Ao contrário dos últimos anos, o jogo não valia vaga ou título, mas foi cheio de emoções e acima das expectativas. No terceiro clássico do Campeonato Paulista e o primeiro com gols, São Paulo e Santos fizeram uma partida movimentada na tarde deste domingo, no Morumbi. E o favoritismo tricolor se confirmou. Carlos Alberto, no fim, anotou o gol da vitória por 3 a 2.

O triunfo levou o time de Muricy Ramalho de volta ao G-4, com 16 pontos. Já o Santos, com oito, segue ameaçado pela zona de rebaixamento, embora tenha mostrado evolução em relação às últimas partidas.

Com a mesma base do ano passado, o São Paulo repetiu em alguns momentos a boa movimentação de 2007. Assim, criou inúmeras chances e foi superior. Já o Santos, que adotou a simplicidade diante do favoritismo tricolor, adotou postura mais cautelosa para explorar a velocidade de seus garotos e o oportunismo de Kléber Pereira.

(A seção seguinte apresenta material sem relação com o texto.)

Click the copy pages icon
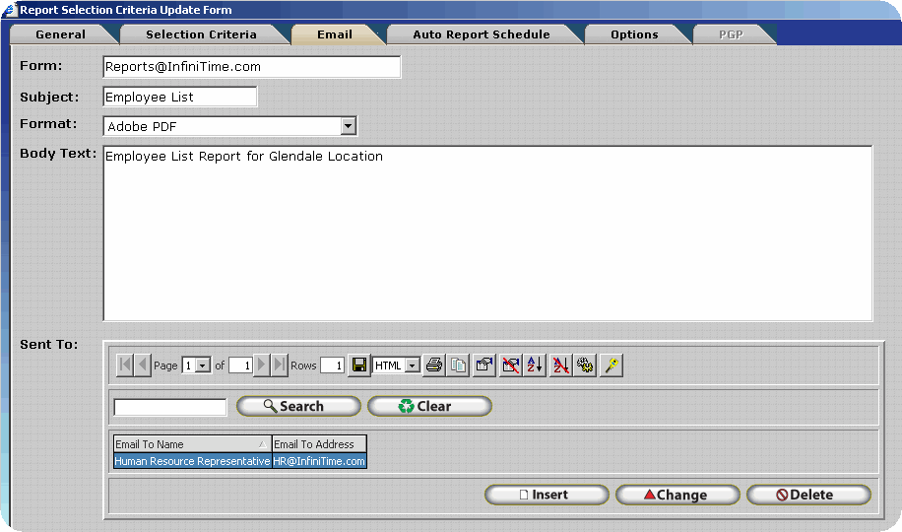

No segundo tempo, após o gol de empate santista anotado por Rodrigo Souto, o panorama em campo reproduzia o que foi o jogo. A equipe de Leão recuada e tentando utilizar os contra-ataques e as falhas tricolores. O São Paulo, mais técnico, buscou a vitória até o último instante e teve maior posse de bola.

Contando com o retorno de Juninho, que já havia ficado no banco na última rodada, Muricy Ramalho escalou seu time com três zagueiros de origem, mesmo esquema do Santos. No entanto, o posicionamento das duas equipes foi bastante distinto. A equipe tricolor aproveitou o melhor entrosamento para envolver o adversário.

E assim pressionou os santistas desde o início, dando trabalho a Fábio Costa. Já Rogério Ceni só viu a bola chegar com perigo aos 15min. Justamente quando o time do litoral abriu o placar, em rápido contra-ataque bem finalizado pelo matador Kléber Pereira.

A comemoração durou pouco. Enquanto Aloísio, Adriano e os zagueiros atraíam a atenção, Fábio Santos aproveitou vacilo do xará Fábio Costa e, sem jeito, empurrou com a coxa para o fundo das redes, após cobrança de falta.

A rápida igualdade obtida pelo São Paulo deu tranqüilidade ao time tricolor, que assim pôde exercer sua superioridade técnica. Designado para marcar Adriano, Domingos não foi bem no primeiro tempo. Além de dar espaço para o camisa 10 são-paulino finalizar, ele ainda acertou uma bola no travessão de cabeça e por pouco não anotou contra.

No intervalo, Leão colocou Alemão e Marcinho em campo, nos lugares de Denis e Tiago Luís. Antes que a troca pudesse fazer efeito, o São Paulo virou em cobrança de falta de Juninho. Aos 11min, porém, Rodrigo Souto aproveitou assistência de Alemão e cabeceou para determinar nova igualdade.

Os comandados de Muricy ainda tentaram nova virada, que só saiu aos 41min, com o reserva Carlos Alberto finalizando pela esquerda. A zaga santista tentou resistir até o fim aos cruzamentos e disparos do São Paulo, que permanece como único invicto do Paulista em grande parte graças aos dois erros incríveis de Kléber Pereira aos 39min e 40min, quando perdeu duas ótimas chances.

No final do jogo, o clima ficou tenso. Rodrigo Tabata levou o vermelho, por reclamação, após levar uma falta do autor do gol da vitória, Carlos Alberto. Adriano foi expulso já nos acréscimos, após confusão com o zagueiro Domingos.